▶ Task statement:
Lines from the one with "Open keyboard for Continuous server field" through the end of the listing below are to be retyped exactly.

▶ Data:

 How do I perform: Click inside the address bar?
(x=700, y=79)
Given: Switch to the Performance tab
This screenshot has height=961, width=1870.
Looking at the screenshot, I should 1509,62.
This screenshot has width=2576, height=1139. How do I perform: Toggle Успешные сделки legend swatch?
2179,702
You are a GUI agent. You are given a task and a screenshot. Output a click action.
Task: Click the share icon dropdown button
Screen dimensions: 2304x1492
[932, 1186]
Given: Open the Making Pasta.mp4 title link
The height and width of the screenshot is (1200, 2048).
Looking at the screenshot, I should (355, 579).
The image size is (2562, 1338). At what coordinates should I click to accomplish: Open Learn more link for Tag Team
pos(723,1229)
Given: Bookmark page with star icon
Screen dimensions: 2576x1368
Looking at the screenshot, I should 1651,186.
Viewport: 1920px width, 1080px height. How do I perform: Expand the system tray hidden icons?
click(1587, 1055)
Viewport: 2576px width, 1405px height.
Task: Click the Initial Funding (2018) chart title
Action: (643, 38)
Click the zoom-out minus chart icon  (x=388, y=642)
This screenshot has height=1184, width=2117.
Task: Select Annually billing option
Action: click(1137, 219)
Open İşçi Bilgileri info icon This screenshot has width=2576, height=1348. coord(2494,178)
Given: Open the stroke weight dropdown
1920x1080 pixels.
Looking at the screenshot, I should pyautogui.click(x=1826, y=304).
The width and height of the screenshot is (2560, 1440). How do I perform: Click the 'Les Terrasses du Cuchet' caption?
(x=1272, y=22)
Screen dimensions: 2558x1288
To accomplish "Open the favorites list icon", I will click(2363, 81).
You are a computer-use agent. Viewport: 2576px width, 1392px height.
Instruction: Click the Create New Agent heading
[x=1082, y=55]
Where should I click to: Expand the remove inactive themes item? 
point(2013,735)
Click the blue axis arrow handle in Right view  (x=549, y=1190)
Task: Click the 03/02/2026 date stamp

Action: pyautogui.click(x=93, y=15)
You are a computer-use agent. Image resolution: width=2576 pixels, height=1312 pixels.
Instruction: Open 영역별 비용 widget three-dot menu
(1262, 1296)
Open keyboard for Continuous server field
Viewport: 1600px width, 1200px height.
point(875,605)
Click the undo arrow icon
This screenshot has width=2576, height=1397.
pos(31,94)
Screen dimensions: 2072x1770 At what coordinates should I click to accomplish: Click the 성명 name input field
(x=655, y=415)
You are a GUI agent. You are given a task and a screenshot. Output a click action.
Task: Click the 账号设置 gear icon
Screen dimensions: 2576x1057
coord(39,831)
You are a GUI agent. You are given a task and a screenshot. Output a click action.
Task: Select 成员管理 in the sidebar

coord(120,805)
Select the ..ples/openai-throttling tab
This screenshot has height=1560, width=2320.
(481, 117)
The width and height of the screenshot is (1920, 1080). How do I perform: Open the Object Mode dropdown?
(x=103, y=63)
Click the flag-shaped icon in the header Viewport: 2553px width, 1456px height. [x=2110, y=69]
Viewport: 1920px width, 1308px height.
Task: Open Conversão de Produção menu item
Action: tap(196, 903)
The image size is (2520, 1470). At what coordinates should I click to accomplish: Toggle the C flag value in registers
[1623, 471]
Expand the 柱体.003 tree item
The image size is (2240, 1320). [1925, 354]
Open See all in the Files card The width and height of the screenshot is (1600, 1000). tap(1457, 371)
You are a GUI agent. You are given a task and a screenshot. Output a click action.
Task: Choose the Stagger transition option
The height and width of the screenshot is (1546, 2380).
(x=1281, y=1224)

▶ Reply to the task:
Open keyboard for Continuous server field
Viewport: 1600px width, 1200px height.
point(875,605)
Click the undo arrow icon
This screenshot has width=2576, height=1397.
pos(31,94)
Screen dimensions: 2072x1770 At what coordinates should I click to accomplish: Click the 성명 name input field
(x=655, y=415)
You are a GUI agent. You are given a task and a screenshot. Output a click action.
Task: Click the 账号设置 gear icon
Screen dimensions: 2576x1057
coord(39,831)
You are a GUI agent. You are given a task and a screenshot. Output a click action.
Task: Select 成员管理 in the sidebar

coord(120,805)
Select the ..ples/openai-throttling tab
This screenshot has height=1560, width=2320.
(481, 117)
The width and height of the screenshot is (1920, 1080). How do I perform: Open the Object Mode dropdown?
(x=103, y=63)
Click the flag-shaped icon in the header Viewport: 2553px width, 1456px height. [x=2110, y=69]
Viewport: 1920px width, 1308px height.
Task: Open Conversão de Produção menu item
Action: tap(196, 903)
The image size is (2520, 1470). At what coordinates should I click to accomplish: Toggle the C flag value in registers
[1623, 471]
Expand the 柱体.003 tree item
The image size is (2240, 1320). [1925, 354]
Open See all in the Files card The width and height of the screenshot is (1600, 1000). tap(1457, 371)
You are a GUI agent. You are given a task and a screenshot. Output a click action.
Task: Choose the Stagger transition option
The height and width of the screenshot is (1546, 2380).
(x=1281, y=1224)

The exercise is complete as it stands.